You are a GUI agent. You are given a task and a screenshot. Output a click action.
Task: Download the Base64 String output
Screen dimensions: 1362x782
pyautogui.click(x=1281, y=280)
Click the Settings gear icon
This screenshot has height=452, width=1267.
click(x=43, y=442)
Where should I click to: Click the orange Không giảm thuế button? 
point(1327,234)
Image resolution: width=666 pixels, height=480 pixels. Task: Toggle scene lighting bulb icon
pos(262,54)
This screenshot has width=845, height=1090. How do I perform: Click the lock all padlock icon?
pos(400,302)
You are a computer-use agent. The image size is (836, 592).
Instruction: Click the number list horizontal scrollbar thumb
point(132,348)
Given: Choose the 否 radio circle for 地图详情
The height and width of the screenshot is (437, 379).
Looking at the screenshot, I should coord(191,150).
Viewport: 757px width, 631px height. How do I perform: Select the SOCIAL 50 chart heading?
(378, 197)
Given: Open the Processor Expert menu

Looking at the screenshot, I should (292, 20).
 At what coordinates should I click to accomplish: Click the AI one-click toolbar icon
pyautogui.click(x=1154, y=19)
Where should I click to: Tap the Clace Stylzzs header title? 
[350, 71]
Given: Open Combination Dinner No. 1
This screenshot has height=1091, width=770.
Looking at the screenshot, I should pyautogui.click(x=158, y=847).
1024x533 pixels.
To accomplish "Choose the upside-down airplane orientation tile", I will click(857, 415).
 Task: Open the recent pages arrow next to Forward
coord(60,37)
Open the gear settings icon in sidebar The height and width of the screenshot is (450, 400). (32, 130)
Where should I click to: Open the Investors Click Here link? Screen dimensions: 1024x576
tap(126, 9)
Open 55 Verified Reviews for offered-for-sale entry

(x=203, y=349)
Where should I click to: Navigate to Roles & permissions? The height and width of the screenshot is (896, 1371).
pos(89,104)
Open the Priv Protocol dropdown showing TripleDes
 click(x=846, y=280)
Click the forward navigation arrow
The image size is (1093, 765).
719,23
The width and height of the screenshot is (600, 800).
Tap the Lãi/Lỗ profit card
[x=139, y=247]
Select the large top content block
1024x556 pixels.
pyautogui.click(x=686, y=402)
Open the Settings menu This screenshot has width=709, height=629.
___
▶ _Instructions to follow_
The lines to return are those in the material above that hold "gear".

▶ _Solution for this exercise_
Click the Settings gear icon
Open the gear settings icon in sidebar The height and width of the screenshot is (450, 400). (32, 130)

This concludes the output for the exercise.